Exam 2 Info
MCS 221 Exam 2 Info
Date & time: Monday, March 17, 10:30-11:20
Place: Classroom
Coverage: Penney chapter 2, class notes:
Linear Independence and Dimension
Test 2 will be a closed-book, closed-notes examination.
You may use one new handwritten 3"-by-5" note card.
You may also use your Exam 1 note card.
You may use a calculator for simple numerical calculations,
but not for entire matrix or linear system calculations.
There will not be any Maple problems on the test.
Be prepared to do problems and use knowledge from the following areas.

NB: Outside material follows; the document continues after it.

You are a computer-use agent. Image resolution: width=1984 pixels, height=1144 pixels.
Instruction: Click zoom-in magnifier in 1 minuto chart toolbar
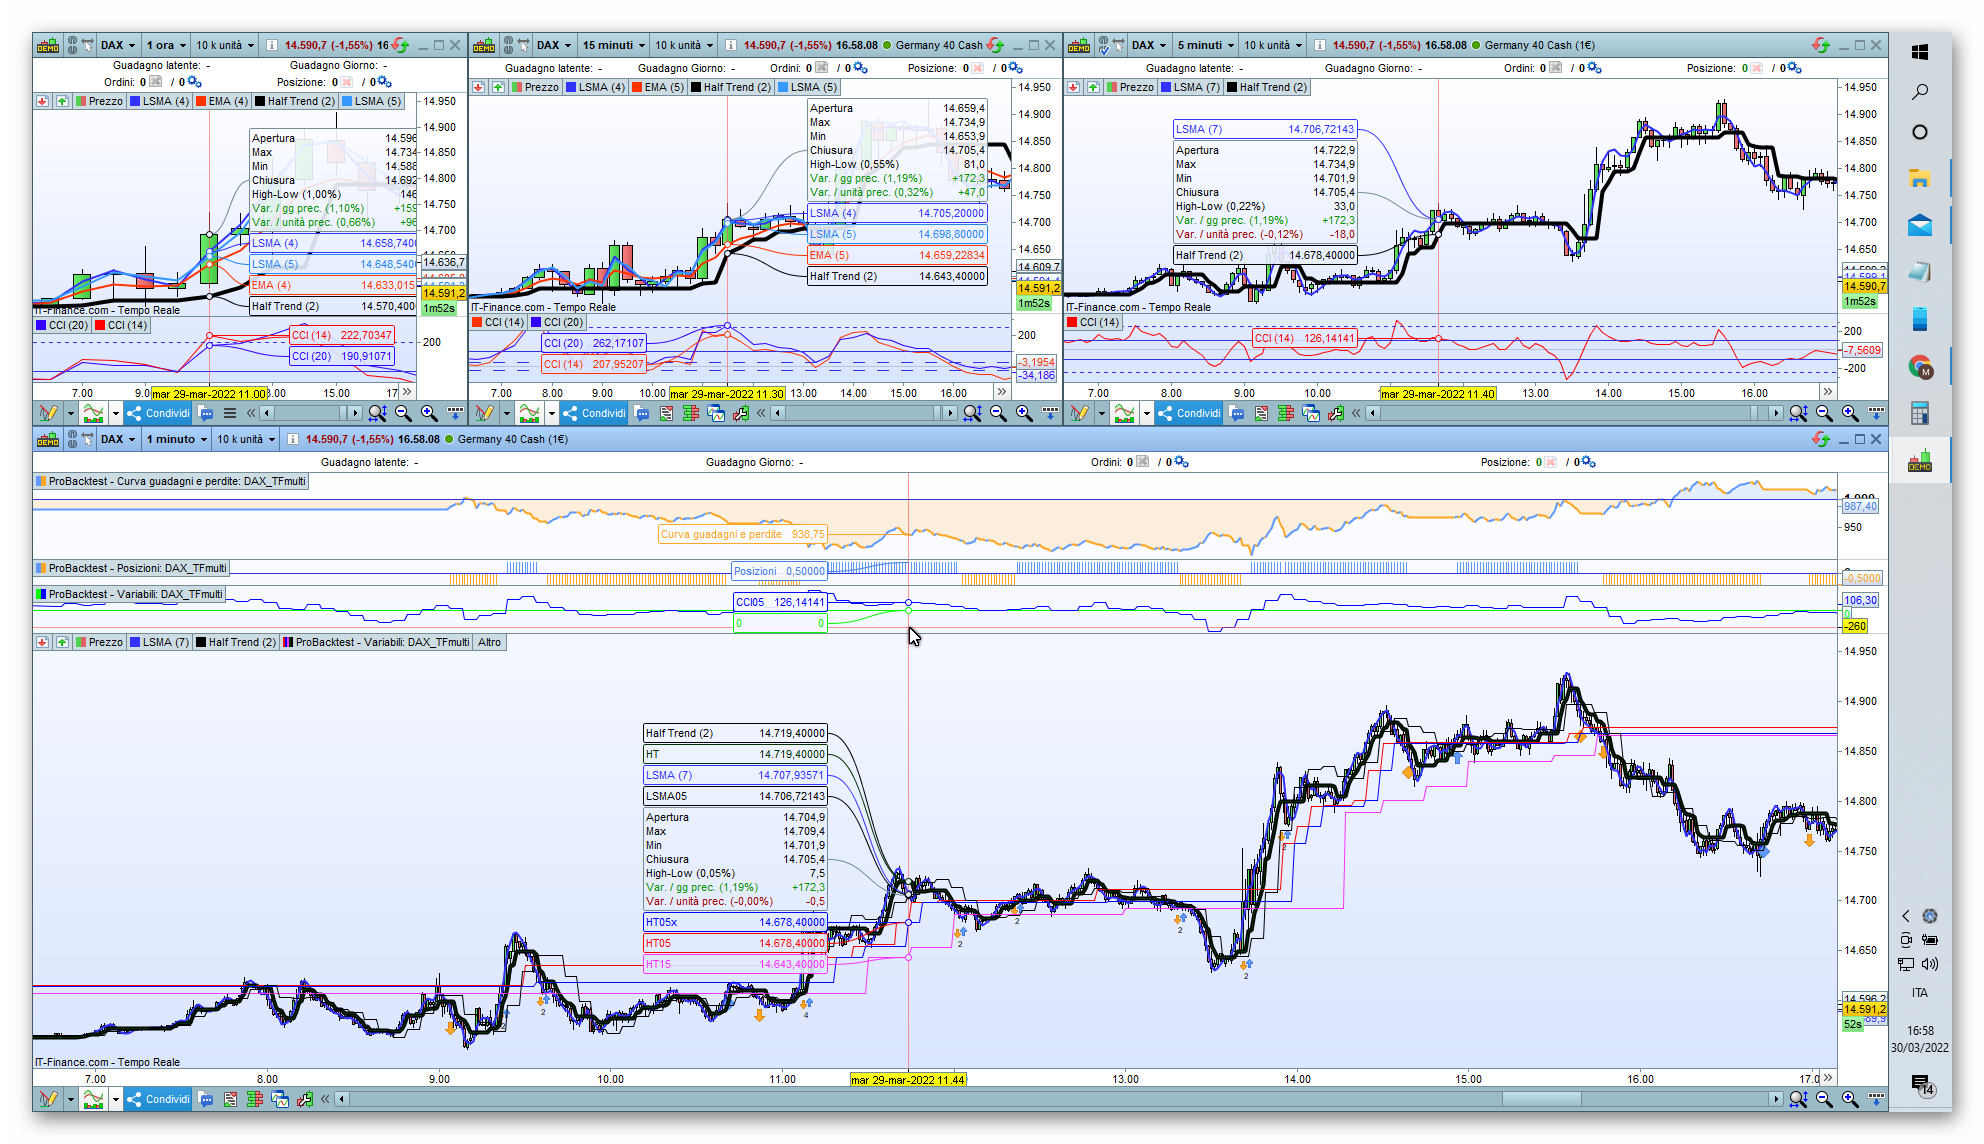1850,1099
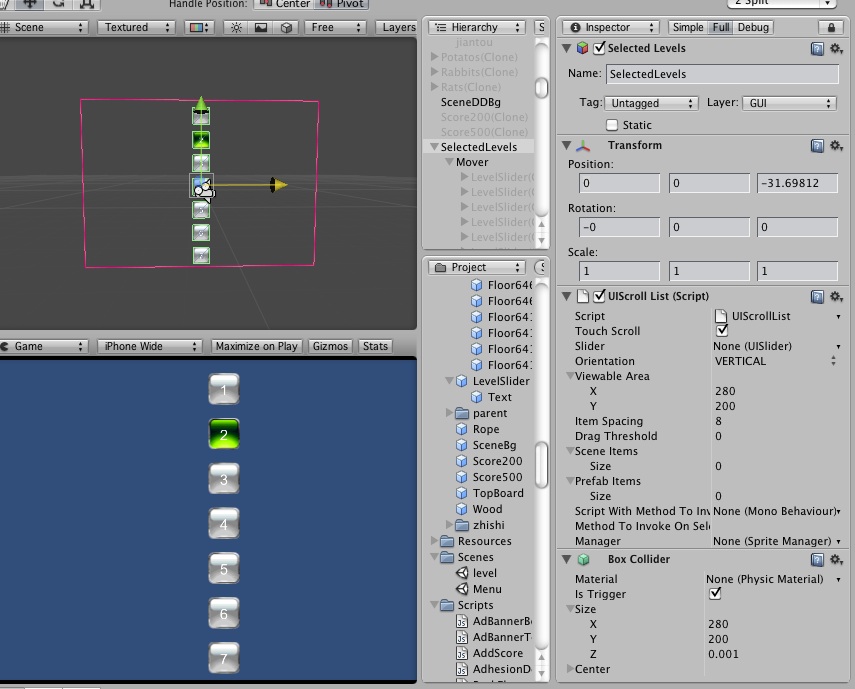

- 2.1: The test for linear independence
- The criterion for (linear) independence of a set of vectors
- A general technique for finding dependencies:
Expressing "free elements" in terms of "pivot elements"
See page 86.
- The pivot columns of a matrix form a basis for the column space.

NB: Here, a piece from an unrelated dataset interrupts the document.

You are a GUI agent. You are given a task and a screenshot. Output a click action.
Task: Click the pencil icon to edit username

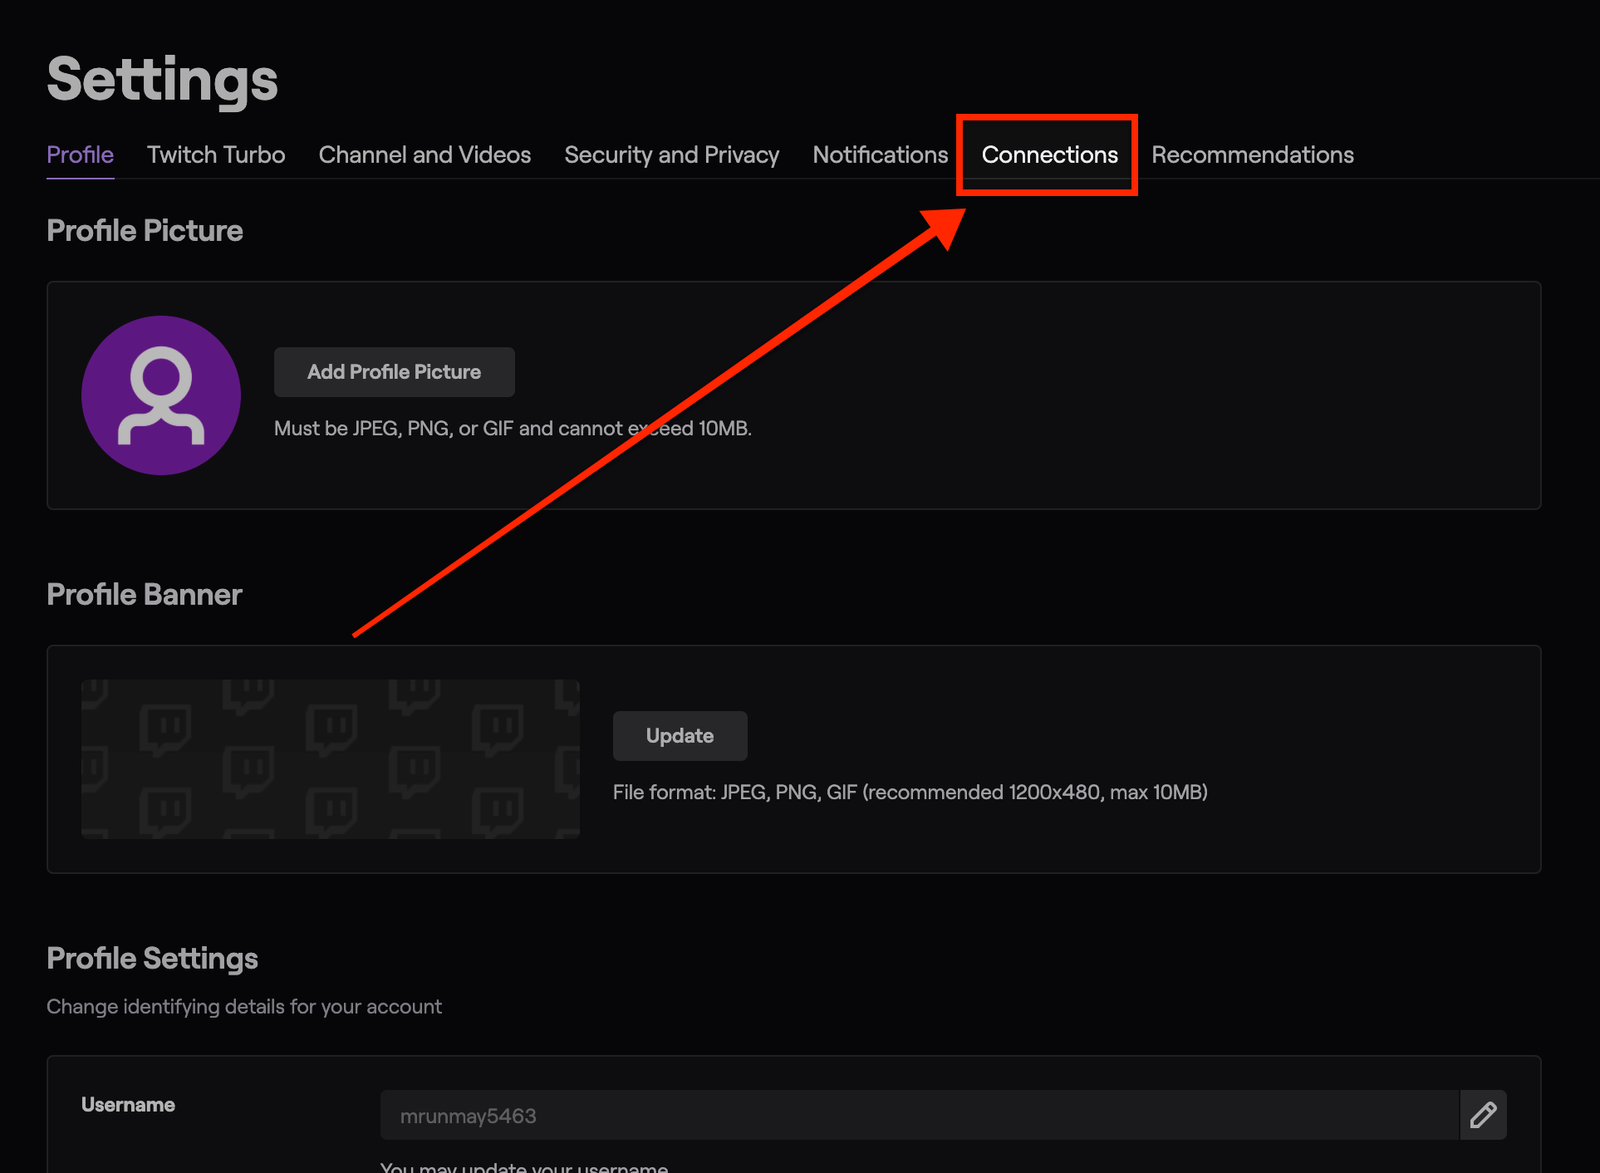click(x=1483, y=1115)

- Class notes: An infinite supply of vector spaces
If A is a nonempty set and F is a field, then FA,
the set of all functions from A into F, forms a vector space
under the "usual" definitions of function addition and
multiplication of a function by a scalar.
From Chapter 1, we know we can check whether a subset of
a vector space is a subspace.
A span is a subspace.
So is any nonempty subset that is closed under the addition and
scalar multiplication.
Examples include
- the set of all real-valued functions of a real variable
and the following subspaces
- the set of all polynomials
- the set of all polynomials of degree at most n
- the set of all continuous functions
- the set of all differentiable functions
- the set of all infinitely differentiable functions
- 2.2: Dimension
- Definition of dimension: Dimension = number of vectors in
a minimal spanning set.
- Definition of basis
- The standard basis for Rn
- Dimension theorem: dim(V) = n if V has a basis of n elements.
...
- Theorem 1: If dim(V) = n, then any set of n+1 or more vectors
must be linearly dependent. ...
- Theorem 2: If dim(V) = n, then n given vectors are a basis if
they either span or are linearly independent (for then the other
property must necessarily hold, too).
- 2.3: Applications to systems
- Row space
- Non-zero Rows Theorem
- Rank
- "Row rank = column rank" theorem
- Rank-Nullity Theorem
- Class notes: The Four Fundamental Subspaces and how to find a
basis for each one
- Row space. Basis: the nonzero rows of an echelon form
- Column space. Basis: the pivot columns
- Nullspace. Basis: the vectors appearing in the parametric
form of the solution of the homogeneous system AX=0.
- Left nullspace: the nullspace of the transpose
- Class notes: The Fundamental Theorem of Linear Algebra, Part I
Let A by an m-by-n matrix.
Let r = rank(A); r = # nonzero rows of any echelon form of A.
- Row space = range of At; dimension = r.
- Nullspace = {X|AX=0}; dimension = n-r.
- Column space = range of A; dimension = r.
- Left nullspace = nullspace of At; dimension = m-r.